John Ottman (born July 6, 1964) is an American film composer and editor. He is best known for collaborating with director Bryan Singer, composing and/or editing many of his films, including Public Access (1993), The Usual Suspects (1995), Superman Returns (2006), Valkyrie (2008) and Jack the Giant Slayer (2013), as well as the X-Men film series. For his work on Singer's 2018 Queen biopic Bohemian Rhapsody, Ottman won the Academy Award for Best Film Editing.

Life and career
Ottman was born in San Diego, California. Growing up in San Jose, Ottman made many amateur films garnering local attention in the community. He attended De Anza College and then transferred to the School of Cinematic Arts of the University of Southern California, where he graduated in 1988. One of his first assignments was to provide original music for the computer game I Have No Mouth, and I Must Scream. In 2007, Ottman appeared in the documentary Finding Kraftland for his agent Richard Kraft.

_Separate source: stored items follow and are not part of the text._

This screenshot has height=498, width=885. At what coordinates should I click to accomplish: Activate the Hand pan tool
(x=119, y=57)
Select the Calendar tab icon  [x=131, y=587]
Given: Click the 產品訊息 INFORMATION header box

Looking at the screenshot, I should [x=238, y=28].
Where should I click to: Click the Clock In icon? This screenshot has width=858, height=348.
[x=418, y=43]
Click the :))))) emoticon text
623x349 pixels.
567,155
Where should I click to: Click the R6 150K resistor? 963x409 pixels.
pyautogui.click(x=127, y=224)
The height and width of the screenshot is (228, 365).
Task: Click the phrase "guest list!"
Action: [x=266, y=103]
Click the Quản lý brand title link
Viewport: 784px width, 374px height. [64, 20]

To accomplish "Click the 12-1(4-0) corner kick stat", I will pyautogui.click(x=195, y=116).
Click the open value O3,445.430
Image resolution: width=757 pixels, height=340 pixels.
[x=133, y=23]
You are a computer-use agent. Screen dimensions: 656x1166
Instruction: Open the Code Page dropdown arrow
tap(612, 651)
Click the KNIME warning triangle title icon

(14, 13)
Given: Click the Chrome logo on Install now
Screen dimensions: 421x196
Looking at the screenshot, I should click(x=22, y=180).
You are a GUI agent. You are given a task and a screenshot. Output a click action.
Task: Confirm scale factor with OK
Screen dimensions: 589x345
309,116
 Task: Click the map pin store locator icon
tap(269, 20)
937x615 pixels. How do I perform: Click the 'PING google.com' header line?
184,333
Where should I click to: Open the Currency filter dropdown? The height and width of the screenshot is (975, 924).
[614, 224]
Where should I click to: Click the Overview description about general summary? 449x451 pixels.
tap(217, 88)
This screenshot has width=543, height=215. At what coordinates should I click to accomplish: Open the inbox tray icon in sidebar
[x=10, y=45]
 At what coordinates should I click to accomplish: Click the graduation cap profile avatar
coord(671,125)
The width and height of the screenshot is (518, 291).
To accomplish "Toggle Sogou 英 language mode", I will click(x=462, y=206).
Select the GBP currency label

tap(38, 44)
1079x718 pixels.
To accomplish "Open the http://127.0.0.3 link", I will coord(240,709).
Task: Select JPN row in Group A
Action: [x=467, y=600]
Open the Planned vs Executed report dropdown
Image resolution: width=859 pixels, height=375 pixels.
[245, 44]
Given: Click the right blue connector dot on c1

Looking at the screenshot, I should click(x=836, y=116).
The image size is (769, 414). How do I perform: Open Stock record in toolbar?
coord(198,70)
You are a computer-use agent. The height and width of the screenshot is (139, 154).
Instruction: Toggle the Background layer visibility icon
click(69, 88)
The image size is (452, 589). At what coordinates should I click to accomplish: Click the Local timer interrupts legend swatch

He is best known for his multi-tasking as editor and composer for Bryan Singer's films, and on a few occasions, producer roles to boot. The Usual Suspects, Apt Pupil, X2, Superman Returns (including adapting themes originally composed by John Williams), Valkyrie, Jack the Giant Slayer, X-Men: Days of Future Past and X-Men: Apocalypse. Other notable films he worked on as composer are Snow White: A Tale of Terror, the 2005 remake of House of Wax, Kiss Kiss Bang Bang, Fantastic Four and its sequel Fantastic Four: Rise of the Silver Surfer, The Invasion, and Astro Boy.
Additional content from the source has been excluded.